◆ TEXTE À LIRE ◆
###

Par Hervé Brusini, Direction de l'information, France Télévisions
« Le monde doit se repentir et Dieu lui pardonnera… ». Au beau milieu du corso, la rue principale de Pérouse, personne n’écoutait un étrange personnage, barbu, recouvert d’une sorte de chasuble toute rapiécée. Un prédicateur de rue, comme on n’en fait plus. La plupart des passants qui le croisaient étaient eux aussi des pèlerins, ceux de la 11ème édition du festival international du journalisme. A leur manière, ils semblaient porter une croix bien lourde. Quelques 300 sujets allaient être abordés durant 5 jours et près de la moitié remettait en question la raison d’être de tous ces gens : informer.
L’ermite aux pieds nus avait décidément toutes les audaces. Il s’était maintenant déplacé là où se passait l’essentiel de la manifestation. Le Brufani est le plus grand hôtel de cette cité médiévale. Avant de pénétrer dans leur lieu de prières, certains journalistes s’arrêtaient et confiaient à l’homme et à sa pauvreté affichée, les sujets du jour. Pour le plus grand nombre, ils concernaient les faiblesses, les alertes, les tourments du métier d’informer. Mais aussi des sources d’espoir, à la manière d’une contre offensive.
Constat et perspectives du journalisme : "panique morale" et prise de responsabilités
Un des premiers débats intitulé « Les fake news et l’écosystème de la désinformation » a résumé états d’âme et envie d’aller de l’avant.

###

Entrées de repérage d'éléments

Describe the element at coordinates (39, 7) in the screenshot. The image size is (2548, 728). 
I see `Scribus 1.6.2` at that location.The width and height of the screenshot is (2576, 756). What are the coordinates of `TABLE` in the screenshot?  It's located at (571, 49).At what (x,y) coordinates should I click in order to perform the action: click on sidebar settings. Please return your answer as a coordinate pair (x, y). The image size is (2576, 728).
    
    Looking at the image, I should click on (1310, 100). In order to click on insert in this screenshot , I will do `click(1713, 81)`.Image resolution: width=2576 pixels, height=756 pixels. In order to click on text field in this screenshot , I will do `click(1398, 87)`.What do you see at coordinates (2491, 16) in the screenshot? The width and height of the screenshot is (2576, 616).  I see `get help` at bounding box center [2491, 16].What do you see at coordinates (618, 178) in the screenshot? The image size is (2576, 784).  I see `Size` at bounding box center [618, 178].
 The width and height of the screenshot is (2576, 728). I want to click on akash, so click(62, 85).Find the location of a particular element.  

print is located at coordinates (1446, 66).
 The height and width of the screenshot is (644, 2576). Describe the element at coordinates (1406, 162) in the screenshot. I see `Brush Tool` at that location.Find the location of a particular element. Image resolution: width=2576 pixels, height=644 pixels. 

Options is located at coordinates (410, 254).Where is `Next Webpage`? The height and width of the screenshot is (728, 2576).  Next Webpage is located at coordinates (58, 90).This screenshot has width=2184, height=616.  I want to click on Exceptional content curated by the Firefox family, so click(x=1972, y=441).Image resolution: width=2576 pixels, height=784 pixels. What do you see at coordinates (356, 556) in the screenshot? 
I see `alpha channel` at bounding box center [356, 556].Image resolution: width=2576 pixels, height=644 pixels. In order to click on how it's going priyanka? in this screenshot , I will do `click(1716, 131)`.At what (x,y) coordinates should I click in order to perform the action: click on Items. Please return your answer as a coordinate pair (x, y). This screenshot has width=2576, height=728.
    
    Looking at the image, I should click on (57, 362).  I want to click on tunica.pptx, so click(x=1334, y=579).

###

◆ QUESTIONS ◆
A) D'après le texte, répondez à ces questions :
(i) Quelle édition du festival international du journalisme se tient à Pérouse ?
(ii) Combien de sujets allaient être abordés, et pendant combien de jours ?
(iii) Quel est le plus grand hôtel de la cité médiévale ?
B) Recopiez tout le passage du texte, depuis « L’ermite aux pieds » jusqu'à « d’une contre offensive. ».
Appuyez-vous seulement sur le texte.

◆ CORRIGÉ ◆
A)
(i) La 11ème édition.
(ii) Quelque 300 sujets, durant 5 jours.
(iii) Le Brufani.

B)
L’ermite aux pieds nus avait décidément toutes les audaces. Il s’était maintenant déplacé là où se passait l’essentiel de la manifestation. Le Brufani est le plus grand hôtel de cette cité médiévale. Avant de pénétrer dans leur lieu de prières, certains journalistes s’arrêtaient et confiaient à l’homme et à sa pauvreté affichée, les sujets du jour. Pour le plus grand nombre, ils concernaient les faiblesses, les alertes, les tourments du métier d’informer. Mais aussi des sources d’espoir, à la manière d’une contre offensive.